Hektoen International

A Journal of Medical Humanities

The ligament of Vaclav Treitz

Vaclav Treitz (1819-1872) was born in Bohemia, studied humanities at the Charles University in Prague, and obtained his medical degree there in 1846. He then furthered his education at the New or Second Vienna School under the great luminaries of the time, Karl Rokitansky, Joseph Skoda, and Ferdinand von Hebra. He specifically worked in anatomy and pathology under Dr. Joseph Hyrtle, the popular teacher who in German countries was “the first to combine anatomy with clinical medicine.”1

After leaving Vienna, Treitz returned to Prague and worked for some time in solo practice and then as assistant in the university department of pathology. In 1851 he moved to Kraków, then part of the Austrian Empire, and became professor of pathological anatomy at the Jagiellonian University. It was during his three-year tenure there that he described the musculo-fibrous band that fixes the duodenum to the right crus of the diaphragm — later to called the ligament of Treitz. He also described several other structures in that area which bear his name, an arch and a fossa; and he studied similar musculo-fibrous arrangements in other organs, in the pharynx, the third layer of the stomach, the anal sphincter, the bladder, the urinary bladder, and the scrotum.

In 1855 Vaclav Treitz returned to a professorial position at the Charles University in Prague, and in 1858 was appointed Chair of Pathoanatomy.
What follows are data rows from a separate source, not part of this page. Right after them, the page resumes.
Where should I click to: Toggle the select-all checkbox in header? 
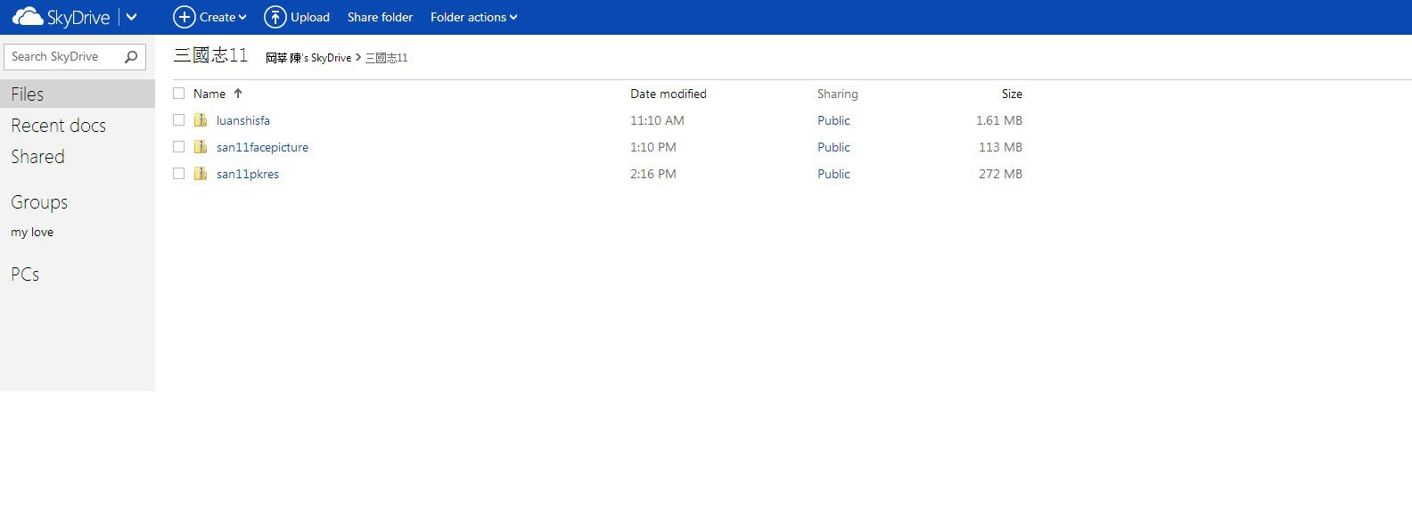coord(179,94)
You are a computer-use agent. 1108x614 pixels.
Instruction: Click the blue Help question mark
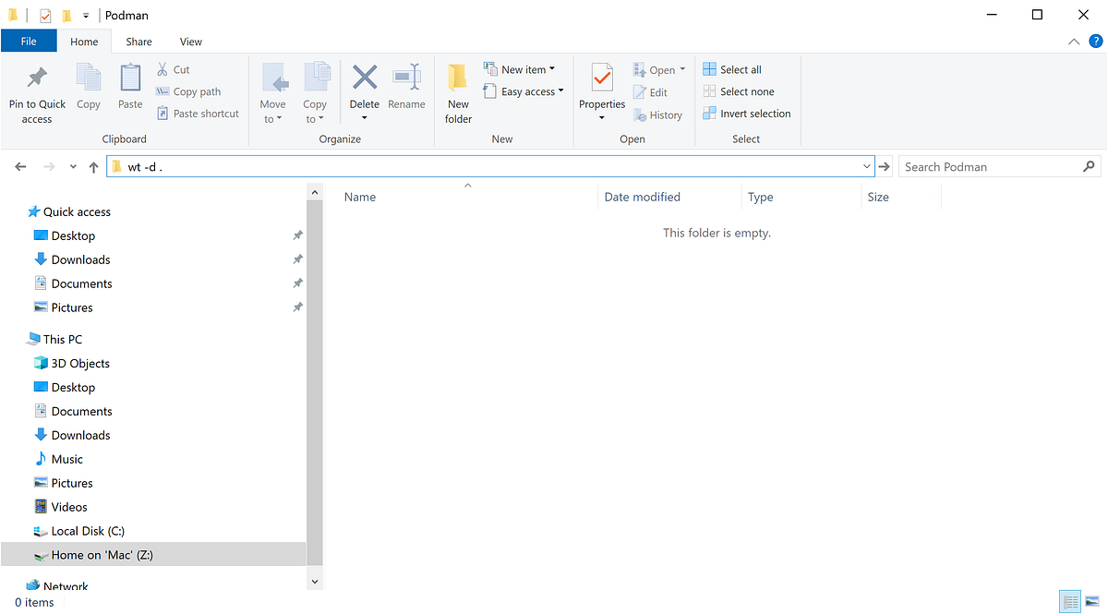click(x=1096, y=41)
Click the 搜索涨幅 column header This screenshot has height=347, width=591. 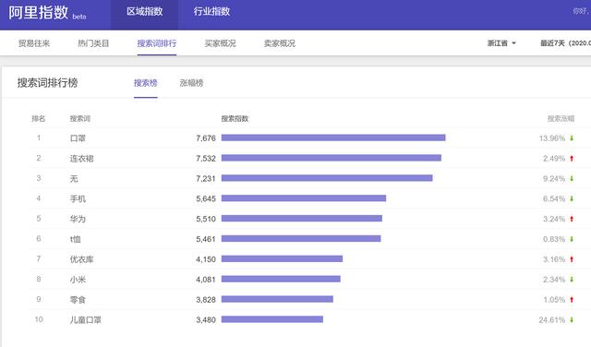[561, 119]
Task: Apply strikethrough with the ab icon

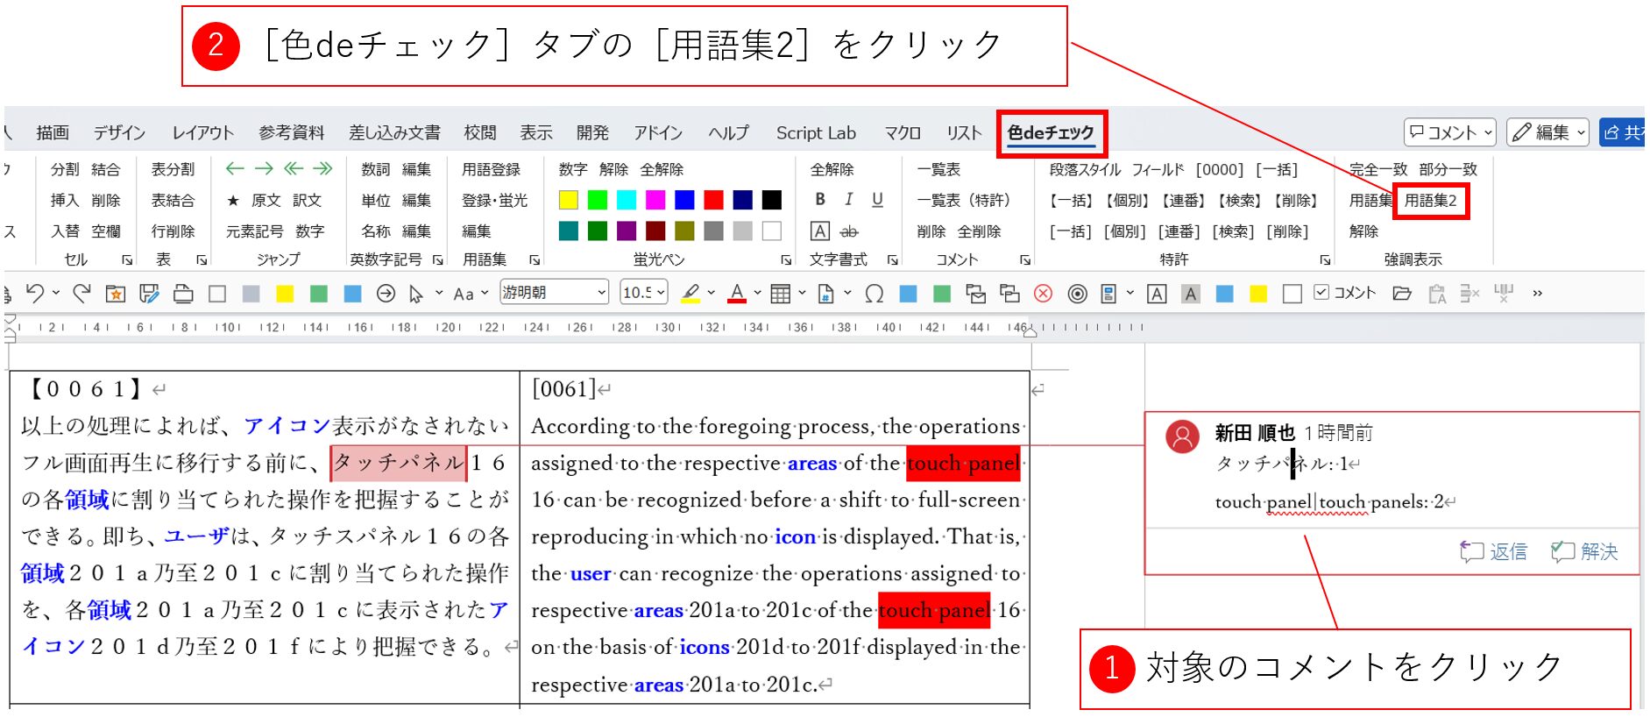Action: [x=849, y=231]
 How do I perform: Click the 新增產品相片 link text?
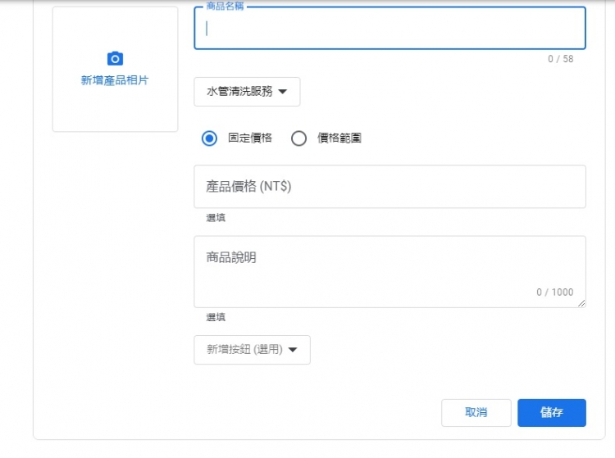pos(115,80)
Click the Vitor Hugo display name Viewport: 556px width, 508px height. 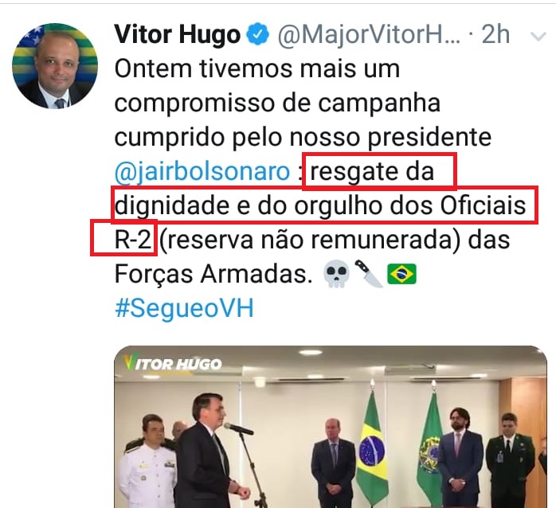pos(178,35)
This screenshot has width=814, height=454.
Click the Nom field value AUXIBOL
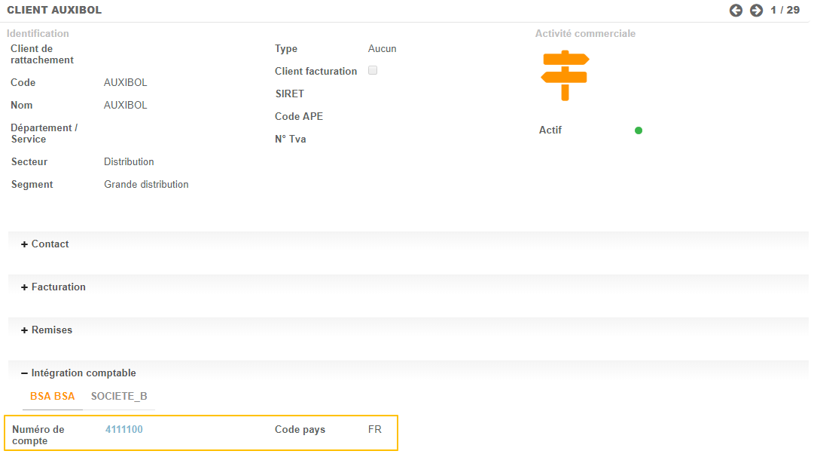click(x=125, y=106)
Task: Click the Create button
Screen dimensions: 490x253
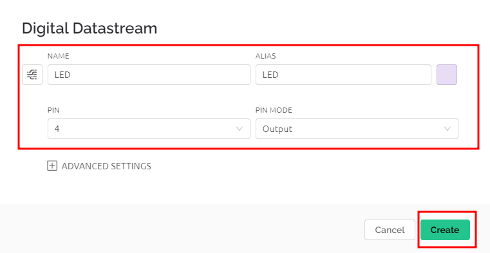Action: coord(445,230)
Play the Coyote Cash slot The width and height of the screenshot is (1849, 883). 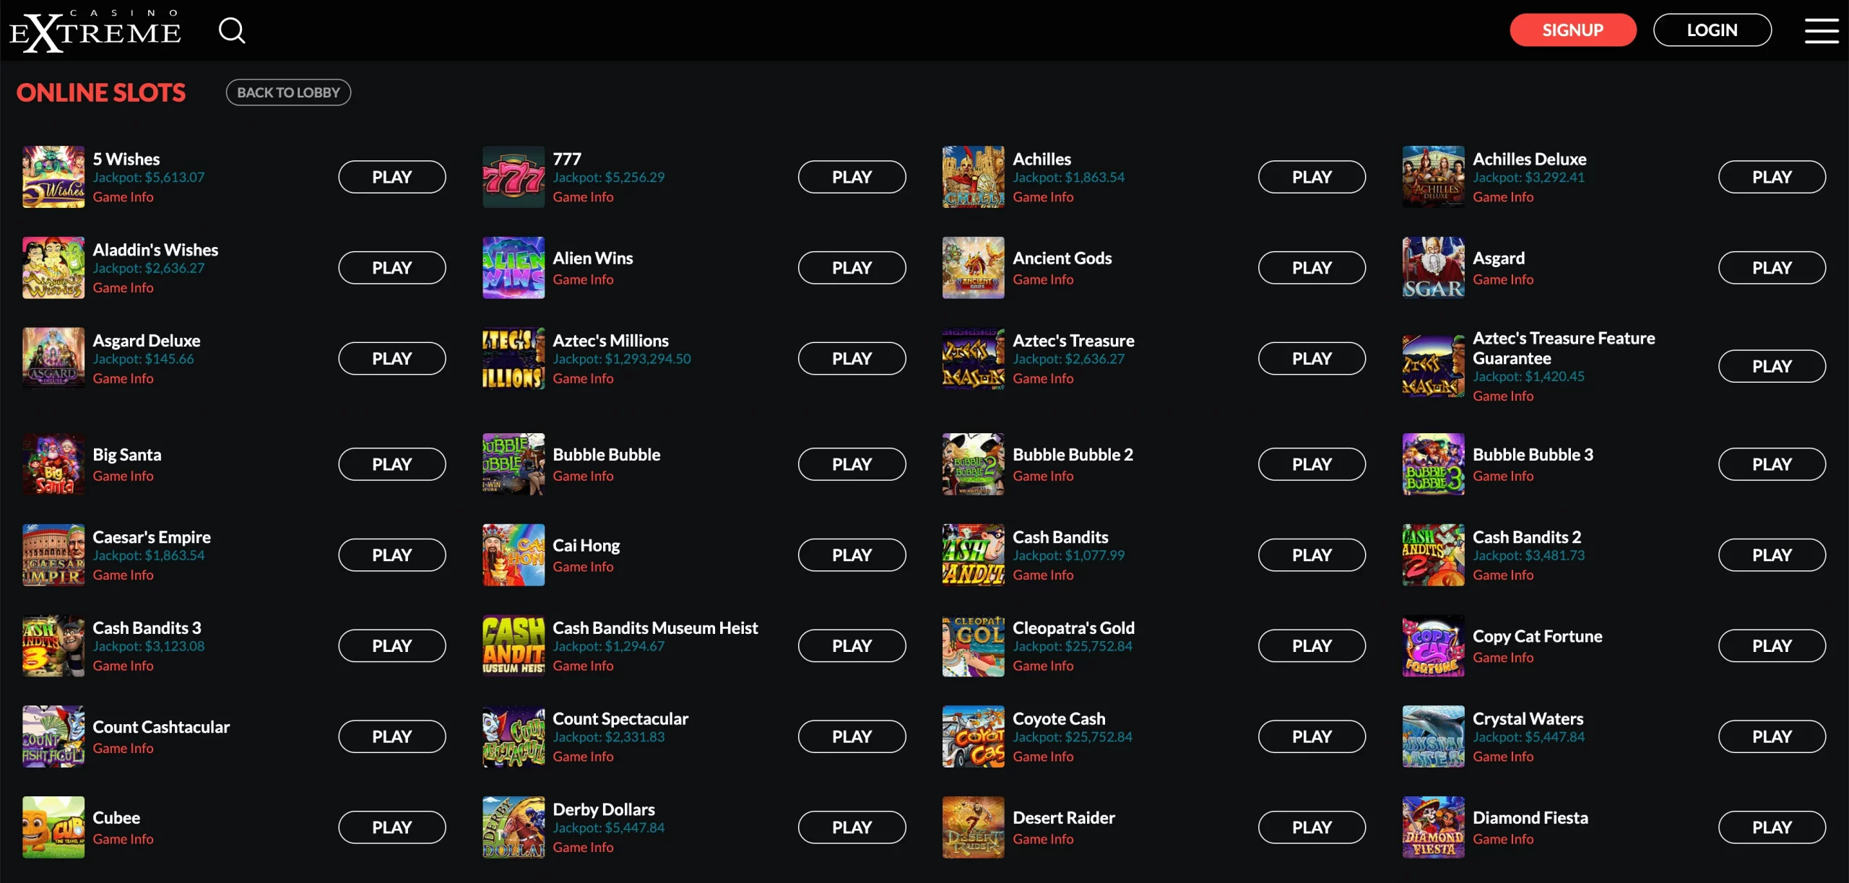1312,736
His most important work there was a treatise on internal retroperitoneal hernias, their location, and complications by strangulation. In 1859 he published his investigations of the gastro-intestinal lesions of uremia, claiming that the ammoniacal substances retained by the kidney exerted a corrosive effect on the mucosa of the gut. He was a popular teacher and was able to attract promising students.

As time went on, however, he became increasingly involved in controversies with other members of the faculty, some of whom he antagonized by supporting the observations of Ignaz Semmelweis on the causation of puerperal fever. He also maintained that the treatment of tuberculosis should consist of rest, not of increased activity as some of his colleagues prescribed. But above all Treitz was an ardent nationalist, opposed to the Austrian domination of his country and specifically to the attempts by the Austrian imperial bureaucracy to introduce German as the language in which lectures should be given. He became increasingly controversial and divisive, attacked, often in public, by the German faculty members of the university, and found himself excluded from the Viennese institutions and the mainstream of German medicine.1 He eventually developed a persecution complex, became isolated and depressed, and in 1872 committed suicide by taking potassium cyanide.

Reference:

  1. Fox RS, Fox CG, Graham WP. Vaclav Treitz (1819-1872): Czechoslovakian Pathoanatomist and Patriot. World J Surg.1983; 9:361.